• _Task prompt_:
Gather every line of the entries below that contains the string "font", matching its case exactly.

Interface element entries

* Begin *

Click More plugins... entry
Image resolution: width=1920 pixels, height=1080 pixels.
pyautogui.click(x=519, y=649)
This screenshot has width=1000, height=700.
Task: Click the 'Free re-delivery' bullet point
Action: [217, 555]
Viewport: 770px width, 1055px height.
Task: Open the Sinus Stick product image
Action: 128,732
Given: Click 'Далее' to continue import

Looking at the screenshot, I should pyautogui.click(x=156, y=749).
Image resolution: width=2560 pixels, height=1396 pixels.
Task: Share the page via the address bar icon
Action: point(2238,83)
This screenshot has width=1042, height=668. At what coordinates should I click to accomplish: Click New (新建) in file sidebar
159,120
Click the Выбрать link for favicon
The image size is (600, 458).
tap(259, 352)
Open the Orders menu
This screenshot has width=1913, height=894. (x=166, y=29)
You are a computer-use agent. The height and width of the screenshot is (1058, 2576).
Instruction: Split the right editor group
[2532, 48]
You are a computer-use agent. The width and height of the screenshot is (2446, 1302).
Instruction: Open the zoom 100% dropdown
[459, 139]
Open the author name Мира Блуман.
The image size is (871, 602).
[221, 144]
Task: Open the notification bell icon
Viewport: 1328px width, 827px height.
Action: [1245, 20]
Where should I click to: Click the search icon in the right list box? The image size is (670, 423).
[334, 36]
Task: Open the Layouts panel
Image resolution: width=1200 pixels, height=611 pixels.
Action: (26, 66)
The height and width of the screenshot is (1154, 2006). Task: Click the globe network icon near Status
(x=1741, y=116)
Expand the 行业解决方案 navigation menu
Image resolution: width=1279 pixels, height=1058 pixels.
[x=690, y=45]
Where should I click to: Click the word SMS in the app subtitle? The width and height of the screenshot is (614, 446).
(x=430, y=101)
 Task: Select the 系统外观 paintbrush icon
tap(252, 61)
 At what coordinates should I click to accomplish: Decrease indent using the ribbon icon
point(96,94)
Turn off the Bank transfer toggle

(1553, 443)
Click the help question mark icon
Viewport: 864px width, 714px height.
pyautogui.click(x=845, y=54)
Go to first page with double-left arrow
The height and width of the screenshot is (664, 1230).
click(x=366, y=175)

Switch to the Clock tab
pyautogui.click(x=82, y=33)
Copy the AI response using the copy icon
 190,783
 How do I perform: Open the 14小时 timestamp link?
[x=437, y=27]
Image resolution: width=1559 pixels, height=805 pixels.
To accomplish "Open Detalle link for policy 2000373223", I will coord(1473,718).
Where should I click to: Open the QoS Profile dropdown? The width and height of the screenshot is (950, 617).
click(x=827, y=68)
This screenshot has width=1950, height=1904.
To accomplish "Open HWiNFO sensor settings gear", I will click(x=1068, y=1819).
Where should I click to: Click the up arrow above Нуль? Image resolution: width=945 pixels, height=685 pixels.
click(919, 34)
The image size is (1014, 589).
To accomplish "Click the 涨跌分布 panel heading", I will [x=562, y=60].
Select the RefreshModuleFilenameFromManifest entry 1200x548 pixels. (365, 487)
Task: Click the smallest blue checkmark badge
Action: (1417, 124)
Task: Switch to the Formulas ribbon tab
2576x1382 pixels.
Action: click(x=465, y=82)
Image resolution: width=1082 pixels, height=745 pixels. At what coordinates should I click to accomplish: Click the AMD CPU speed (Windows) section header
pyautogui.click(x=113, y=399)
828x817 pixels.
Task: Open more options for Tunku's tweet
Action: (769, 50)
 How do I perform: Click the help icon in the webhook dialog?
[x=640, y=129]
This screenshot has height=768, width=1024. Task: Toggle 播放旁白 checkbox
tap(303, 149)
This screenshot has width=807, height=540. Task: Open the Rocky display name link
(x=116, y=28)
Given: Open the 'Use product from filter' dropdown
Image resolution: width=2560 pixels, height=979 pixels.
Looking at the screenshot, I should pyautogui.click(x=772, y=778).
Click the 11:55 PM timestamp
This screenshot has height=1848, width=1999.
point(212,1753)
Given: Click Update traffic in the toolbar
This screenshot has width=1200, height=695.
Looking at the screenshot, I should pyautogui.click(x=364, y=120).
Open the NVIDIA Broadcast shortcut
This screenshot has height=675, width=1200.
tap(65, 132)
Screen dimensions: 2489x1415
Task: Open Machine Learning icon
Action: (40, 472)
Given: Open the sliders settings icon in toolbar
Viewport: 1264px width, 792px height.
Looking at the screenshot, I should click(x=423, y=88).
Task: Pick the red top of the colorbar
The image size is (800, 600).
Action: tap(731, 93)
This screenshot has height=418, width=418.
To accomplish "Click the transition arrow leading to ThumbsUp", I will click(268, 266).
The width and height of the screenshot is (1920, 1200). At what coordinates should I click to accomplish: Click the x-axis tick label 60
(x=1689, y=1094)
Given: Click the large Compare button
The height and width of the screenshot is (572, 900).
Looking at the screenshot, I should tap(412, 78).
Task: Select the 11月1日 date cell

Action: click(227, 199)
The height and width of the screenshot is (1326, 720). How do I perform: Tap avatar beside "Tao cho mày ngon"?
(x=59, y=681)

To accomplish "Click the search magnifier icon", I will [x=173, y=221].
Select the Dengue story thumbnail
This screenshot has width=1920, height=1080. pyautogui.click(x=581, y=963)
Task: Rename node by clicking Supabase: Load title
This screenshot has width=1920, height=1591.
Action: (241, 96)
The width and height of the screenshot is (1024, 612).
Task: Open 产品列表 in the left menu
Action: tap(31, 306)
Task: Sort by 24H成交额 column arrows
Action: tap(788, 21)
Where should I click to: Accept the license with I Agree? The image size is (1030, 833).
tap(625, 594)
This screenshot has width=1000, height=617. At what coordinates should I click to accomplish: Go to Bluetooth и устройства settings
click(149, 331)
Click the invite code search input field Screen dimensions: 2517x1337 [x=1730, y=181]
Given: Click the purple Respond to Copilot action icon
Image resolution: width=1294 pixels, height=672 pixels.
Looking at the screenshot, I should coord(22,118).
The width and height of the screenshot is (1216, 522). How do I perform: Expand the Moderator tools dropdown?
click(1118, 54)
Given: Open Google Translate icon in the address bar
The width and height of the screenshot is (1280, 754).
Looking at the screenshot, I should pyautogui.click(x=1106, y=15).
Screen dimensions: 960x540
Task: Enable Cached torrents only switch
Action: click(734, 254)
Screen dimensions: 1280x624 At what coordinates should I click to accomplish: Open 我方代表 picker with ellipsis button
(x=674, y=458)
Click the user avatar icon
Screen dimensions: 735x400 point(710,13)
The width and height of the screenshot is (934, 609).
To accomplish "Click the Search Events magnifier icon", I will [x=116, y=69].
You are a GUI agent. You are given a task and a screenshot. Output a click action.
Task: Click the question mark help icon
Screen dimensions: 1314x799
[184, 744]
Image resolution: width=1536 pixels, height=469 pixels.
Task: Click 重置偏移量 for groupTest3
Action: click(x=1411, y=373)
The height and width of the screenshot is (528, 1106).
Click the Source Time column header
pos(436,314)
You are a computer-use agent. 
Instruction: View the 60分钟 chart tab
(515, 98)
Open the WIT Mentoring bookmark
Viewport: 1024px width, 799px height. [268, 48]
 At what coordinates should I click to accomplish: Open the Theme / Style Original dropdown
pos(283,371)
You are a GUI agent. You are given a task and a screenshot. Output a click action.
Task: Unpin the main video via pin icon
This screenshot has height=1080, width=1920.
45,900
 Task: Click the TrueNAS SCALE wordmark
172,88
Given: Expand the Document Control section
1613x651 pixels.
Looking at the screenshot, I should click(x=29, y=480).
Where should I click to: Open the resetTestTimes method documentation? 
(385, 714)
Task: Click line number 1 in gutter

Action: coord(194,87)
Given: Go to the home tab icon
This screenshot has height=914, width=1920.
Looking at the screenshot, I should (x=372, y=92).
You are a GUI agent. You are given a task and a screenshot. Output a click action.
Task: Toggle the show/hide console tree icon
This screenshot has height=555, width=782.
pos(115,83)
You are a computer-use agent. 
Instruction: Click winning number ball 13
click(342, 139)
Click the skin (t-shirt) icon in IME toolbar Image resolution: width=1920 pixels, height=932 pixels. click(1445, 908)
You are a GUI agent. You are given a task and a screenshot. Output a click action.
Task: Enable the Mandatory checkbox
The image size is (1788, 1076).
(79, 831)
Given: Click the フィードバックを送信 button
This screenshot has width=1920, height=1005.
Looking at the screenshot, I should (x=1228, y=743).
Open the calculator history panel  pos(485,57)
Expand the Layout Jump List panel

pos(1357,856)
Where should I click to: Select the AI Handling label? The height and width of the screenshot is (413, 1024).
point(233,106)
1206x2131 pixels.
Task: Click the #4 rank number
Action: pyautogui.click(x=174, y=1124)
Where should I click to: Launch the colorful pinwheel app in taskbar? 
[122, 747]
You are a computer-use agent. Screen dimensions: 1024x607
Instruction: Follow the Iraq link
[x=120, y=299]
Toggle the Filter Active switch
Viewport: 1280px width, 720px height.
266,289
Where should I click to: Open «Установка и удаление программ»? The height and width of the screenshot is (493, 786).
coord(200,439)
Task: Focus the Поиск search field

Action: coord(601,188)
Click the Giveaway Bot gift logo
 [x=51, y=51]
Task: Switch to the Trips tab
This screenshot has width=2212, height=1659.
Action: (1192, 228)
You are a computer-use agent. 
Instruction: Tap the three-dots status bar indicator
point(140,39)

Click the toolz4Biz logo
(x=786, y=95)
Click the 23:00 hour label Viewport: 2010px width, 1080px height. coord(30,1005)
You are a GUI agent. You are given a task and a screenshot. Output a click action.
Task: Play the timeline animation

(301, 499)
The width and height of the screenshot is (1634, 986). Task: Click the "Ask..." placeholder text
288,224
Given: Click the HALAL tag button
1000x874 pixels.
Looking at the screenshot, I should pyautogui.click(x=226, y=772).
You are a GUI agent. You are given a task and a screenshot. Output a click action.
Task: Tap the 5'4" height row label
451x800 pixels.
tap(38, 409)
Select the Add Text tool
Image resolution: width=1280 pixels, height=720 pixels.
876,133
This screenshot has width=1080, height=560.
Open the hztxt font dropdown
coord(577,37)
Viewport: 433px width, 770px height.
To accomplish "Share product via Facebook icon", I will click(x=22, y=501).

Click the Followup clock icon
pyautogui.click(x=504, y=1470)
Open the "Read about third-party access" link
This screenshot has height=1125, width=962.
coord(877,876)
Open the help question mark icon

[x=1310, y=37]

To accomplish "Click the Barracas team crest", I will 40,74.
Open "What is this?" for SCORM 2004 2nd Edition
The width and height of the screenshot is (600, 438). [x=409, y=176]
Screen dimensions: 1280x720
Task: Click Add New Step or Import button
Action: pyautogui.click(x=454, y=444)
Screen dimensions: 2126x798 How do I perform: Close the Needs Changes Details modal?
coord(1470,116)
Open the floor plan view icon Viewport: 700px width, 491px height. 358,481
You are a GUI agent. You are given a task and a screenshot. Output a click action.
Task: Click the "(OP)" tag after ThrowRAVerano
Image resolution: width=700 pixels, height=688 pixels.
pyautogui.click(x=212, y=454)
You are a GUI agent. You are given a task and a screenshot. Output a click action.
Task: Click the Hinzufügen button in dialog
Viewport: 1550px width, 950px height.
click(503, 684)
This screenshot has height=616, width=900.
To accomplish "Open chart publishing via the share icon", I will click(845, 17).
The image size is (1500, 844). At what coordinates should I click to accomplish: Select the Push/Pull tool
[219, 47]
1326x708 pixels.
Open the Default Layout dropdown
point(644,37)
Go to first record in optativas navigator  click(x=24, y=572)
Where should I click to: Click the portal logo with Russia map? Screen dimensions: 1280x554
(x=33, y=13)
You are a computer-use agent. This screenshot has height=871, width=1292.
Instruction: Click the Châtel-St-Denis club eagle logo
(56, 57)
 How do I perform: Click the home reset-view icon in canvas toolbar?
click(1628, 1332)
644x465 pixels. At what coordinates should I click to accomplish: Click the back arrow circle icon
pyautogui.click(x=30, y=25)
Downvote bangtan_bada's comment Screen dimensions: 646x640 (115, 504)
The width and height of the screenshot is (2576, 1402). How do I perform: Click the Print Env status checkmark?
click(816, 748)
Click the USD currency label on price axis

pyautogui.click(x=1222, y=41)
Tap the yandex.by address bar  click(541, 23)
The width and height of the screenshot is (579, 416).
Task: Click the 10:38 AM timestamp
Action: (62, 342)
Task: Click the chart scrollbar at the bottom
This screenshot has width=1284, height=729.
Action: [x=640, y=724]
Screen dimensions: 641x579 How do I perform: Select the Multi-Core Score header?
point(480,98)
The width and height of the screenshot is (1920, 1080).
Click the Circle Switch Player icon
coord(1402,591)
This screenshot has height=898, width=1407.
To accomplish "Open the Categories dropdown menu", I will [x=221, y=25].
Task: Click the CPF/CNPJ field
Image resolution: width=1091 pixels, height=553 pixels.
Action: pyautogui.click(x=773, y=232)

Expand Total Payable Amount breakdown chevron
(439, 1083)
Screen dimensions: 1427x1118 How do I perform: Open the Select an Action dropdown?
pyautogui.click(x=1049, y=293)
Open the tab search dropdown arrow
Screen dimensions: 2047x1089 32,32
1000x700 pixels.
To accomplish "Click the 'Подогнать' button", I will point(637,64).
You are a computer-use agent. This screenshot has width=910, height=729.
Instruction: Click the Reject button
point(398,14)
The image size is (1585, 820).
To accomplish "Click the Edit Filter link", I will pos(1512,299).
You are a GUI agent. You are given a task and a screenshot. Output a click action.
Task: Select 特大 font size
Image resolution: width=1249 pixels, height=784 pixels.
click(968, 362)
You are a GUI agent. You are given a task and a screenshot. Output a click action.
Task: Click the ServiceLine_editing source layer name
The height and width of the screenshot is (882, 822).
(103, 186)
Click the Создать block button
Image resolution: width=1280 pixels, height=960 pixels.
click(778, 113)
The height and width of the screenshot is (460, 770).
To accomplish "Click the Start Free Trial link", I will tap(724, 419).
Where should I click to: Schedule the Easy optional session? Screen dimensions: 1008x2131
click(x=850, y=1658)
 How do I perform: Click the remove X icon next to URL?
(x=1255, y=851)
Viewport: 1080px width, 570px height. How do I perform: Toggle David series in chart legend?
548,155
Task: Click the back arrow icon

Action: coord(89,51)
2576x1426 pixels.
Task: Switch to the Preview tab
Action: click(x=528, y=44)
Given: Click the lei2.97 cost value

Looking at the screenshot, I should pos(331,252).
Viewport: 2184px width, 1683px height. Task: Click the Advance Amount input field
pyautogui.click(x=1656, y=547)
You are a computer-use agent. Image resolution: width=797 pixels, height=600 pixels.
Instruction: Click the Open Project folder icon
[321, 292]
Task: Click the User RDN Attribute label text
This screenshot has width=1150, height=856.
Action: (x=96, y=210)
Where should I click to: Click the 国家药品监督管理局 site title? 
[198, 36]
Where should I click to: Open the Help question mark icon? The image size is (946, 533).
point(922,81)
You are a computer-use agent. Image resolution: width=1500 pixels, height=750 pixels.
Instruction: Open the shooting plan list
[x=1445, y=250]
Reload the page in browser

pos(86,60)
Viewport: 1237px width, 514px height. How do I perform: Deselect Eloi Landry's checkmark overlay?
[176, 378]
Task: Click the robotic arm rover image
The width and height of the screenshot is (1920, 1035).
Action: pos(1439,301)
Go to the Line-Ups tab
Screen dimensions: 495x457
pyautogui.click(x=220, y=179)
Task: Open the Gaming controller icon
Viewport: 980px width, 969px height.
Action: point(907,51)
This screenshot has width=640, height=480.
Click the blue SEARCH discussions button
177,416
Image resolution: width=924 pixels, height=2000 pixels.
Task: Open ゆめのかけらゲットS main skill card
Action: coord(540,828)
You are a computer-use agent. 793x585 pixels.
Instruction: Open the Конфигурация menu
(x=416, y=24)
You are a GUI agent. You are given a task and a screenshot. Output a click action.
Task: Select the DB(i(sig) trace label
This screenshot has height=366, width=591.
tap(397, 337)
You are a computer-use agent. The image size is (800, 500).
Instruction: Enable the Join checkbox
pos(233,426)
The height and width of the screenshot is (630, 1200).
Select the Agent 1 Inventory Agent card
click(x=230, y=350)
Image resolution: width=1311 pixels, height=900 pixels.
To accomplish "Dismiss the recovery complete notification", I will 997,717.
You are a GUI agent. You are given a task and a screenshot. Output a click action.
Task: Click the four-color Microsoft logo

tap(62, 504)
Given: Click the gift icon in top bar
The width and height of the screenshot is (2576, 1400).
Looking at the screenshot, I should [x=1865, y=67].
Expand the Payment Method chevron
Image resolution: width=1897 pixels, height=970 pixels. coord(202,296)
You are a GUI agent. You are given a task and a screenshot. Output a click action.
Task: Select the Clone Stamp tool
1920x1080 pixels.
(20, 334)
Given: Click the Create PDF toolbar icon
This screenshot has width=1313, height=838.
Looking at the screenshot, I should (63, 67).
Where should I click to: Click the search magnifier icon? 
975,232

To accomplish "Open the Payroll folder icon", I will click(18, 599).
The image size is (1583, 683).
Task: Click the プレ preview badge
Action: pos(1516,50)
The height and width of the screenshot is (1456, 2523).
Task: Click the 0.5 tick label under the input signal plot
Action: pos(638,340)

* End *

• _Written solution_:
Open the hztxt font dropdown
Task: Select 特大 font size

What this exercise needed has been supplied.